К. Лицарева Судьба центонных форм в поэзии М. Коко

Михаил Коковихин
Творчество Михаила Коко (Коковихина) отразило характерную тенденцию отечественной поэзии 70-90-х годов ХХ века – возрождение поэтического авангарда, традиции которого были искусственно прерваны в конце 20-х годов. Только после ХХ съезда КПСС, в начале «оттепели», стало возможным использование авангардных элементов (творческие поиски А. Вознесенского, группы Л. Черткова, художественного объединения СМОГ, Н. Глазкова и других). Но в целом это была поэзия андеграунда или «поэзия для поэтов» – полупрофессиональная, существующая на периферии литературного мейнстрима.

В постперестроечные годы всё изменилось. Разрушалась не только советская система, но и традиции культуры социалистического реализма. Постмодернизм, пришедший на смену соцреализму, стал воплощением кризиса общественного и культурного сознания конца ХХ века. Исследователь русского поэтического авангарда Игорь Васильев отмечает, что это «хоровод масок, за которыми нет гармонизирующих миросозидательных смыслов, но с которыми связывается игра разноликих означающих, объявляемая единственной реальностью, доступной современному разуму» [1].

▶ [Задание]: Допишите статью о центонных формах в поэзии Михаила Коко, начав сразу после её последнего предложения.

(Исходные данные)
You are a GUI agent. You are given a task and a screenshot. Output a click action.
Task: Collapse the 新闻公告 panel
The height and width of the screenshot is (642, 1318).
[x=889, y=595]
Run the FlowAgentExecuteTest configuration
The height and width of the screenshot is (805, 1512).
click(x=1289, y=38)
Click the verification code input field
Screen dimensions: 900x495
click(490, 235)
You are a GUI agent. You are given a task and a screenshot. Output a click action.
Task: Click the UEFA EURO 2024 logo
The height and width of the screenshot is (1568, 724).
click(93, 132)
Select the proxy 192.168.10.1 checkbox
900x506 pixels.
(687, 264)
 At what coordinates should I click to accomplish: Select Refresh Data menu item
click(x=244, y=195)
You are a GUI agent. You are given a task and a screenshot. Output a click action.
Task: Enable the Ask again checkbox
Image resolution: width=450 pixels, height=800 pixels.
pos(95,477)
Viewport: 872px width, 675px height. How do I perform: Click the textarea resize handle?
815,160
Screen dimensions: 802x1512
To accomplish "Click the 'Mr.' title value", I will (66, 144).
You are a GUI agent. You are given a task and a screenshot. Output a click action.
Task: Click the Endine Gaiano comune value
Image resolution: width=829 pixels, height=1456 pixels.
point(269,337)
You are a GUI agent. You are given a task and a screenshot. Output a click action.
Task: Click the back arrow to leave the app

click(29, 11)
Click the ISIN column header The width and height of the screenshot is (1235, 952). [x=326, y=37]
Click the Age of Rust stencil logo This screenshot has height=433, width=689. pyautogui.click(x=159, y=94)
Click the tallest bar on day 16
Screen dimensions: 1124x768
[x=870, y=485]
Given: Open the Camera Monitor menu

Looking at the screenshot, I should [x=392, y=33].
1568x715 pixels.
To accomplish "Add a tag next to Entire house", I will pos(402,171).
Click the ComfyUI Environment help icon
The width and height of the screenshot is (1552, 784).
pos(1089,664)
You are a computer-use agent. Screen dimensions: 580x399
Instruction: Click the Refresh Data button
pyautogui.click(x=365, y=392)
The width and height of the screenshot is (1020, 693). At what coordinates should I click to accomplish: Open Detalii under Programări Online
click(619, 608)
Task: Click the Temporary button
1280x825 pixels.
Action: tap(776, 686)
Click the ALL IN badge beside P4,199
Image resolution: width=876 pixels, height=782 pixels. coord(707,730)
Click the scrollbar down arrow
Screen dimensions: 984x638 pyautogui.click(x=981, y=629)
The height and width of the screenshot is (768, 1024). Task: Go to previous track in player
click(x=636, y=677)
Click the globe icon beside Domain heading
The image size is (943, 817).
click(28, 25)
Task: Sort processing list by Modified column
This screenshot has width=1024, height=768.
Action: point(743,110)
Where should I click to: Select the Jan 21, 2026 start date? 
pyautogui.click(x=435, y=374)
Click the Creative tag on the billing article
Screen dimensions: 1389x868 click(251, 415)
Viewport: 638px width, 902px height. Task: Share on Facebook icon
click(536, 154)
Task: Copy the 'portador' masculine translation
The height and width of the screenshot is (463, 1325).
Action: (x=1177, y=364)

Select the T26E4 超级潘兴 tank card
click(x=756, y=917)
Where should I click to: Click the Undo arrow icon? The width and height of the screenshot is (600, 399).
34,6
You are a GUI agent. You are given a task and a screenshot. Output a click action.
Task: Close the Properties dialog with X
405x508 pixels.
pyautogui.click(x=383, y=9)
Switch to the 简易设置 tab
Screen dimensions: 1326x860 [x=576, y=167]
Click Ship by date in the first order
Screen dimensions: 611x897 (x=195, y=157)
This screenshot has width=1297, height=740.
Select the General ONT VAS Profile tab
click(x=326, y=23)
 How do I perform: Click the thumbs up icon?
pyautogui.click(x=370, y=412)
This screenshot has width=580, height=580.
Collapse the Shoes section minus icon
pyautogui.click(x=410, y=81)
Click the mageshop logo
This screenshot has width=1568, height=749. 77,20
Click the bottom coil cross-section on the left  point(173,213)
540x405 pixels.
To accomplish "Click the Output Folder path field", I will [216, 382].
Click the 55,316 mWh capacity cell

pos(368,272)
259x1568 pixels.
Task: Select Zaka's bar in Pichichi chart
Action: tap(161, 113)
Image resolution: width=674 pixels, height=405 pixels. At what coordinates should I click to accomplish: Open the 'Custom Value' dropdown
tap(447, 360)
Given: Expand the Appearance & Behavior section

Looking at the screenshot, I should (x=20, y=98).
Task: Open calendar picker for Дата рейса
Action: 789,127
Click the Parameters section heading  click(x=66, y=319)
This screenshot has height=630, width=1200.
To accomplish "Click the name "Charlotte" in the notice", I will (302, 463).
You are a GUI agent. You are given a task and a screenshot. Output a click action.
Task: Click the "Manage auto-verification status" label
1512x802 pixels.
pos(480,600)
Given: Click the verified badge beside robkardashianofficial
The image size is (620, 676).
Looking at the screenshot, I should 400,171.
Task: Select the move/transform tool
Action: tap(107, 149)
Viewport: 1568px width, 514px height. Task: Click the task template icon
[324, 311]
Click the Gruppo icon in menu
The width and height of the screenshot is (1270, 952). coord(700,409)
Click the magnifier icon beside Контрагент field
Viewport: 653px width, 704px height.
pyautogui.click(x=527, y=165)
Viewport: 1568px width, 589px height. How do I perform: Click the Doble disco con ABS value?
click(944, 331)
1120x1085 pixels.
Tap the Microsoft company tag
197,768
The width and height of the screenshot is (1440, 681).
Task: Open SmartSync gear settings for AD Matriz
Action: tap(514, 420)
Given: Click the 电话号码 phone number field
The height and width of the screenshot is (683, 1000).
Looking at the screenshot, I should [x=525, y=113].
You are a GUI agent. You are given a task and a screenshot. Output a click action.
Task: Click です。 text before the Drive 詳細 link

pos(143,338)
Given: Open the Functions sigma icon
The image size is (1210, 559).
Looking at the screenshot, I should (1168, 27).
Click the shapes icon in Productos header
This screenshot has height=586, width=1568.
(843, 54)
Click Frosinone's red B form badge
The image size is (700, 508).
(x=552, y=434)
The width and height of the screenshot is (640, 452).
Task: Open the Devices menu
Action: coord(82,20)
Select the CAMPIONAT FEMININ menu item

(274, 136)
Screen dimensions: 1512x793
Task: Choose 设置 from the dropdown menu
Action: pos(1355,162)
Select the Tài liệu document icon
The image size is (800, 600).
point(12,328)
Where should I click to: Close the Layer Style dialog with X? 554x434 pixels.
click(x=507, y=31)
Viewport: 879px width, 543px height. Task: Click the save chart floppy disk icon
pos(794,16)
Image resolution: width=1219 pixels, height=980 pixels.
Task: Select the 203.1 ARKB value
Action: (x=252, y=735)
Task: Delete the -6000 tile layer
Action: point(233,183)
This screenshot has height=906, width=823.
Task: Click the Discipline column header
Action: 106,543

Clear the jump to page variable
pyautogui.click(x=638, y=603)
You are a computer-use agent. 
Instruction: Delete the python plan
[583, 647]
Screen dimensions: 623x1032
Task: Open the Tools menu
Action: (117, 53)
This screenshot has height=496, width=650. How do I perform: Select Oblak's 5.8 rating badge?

▶ [Результат выполнения]:
Размываются границы между искусством и неискусством, эстетическим и неэстетическим. Конечной истины нет, как нет и личной ответственности художника за своё творение. Царит эстетика симулякров. Материалом для постмодернизма становятся культурные пласты предыдущих эпох; «мир как текст» понимается как «искомая совокупность культурных кодов, в соответствии с которыми организуется знаковое многообразие культуры» [2]. Желающая машина постмодернизма с помощью симулякров моделирует гиперреальность – виртуальные миры, используя цитацию, семиотики различных языков культуры, многозначность знакового кода, цитатное совмещение несовместимого, деконструкцию оригинальных текстов, перекодирование заимствованных элементов, множественность интерпретаций текста, полистилистику и т. п.

В своём творчестве постмодернисты эксплуатируют идеи и художественные достижения русской классики XIX и ХХ веков, иронизируют над идеологией и бытом советской эпохи и т. д. Михаил Эпштейн, отмечая высокий уровень поэтических открытий современного авангарда, подчёркивает, что эстетика авангарда – это эстетика конца [3].   
 
В настоящее время в литературоведении существует несколько попыток типологических классификаций современного поэтического авангарда: метаметафоризм, концептуализм, иронизм, соц-арт, неканонически-тенденциозная поэзия и т. п. «Их разнообразию несть числа…» [4].

Однако общими приёмами создания гипертекстуальности для постмодернистского авангарда являются ирония, пародийная игра со многими цитатами или цитациями, что способствует возникновению явления полистилистики, гибридных образований и «мерцания» многообразных оттенков значений. Такой текст состоит из симулякров, многослойных цитаций, тесно связанных с концептами обширного культурного интертекста. Часто этот метафорический текст переходит в центон или в центонные формы.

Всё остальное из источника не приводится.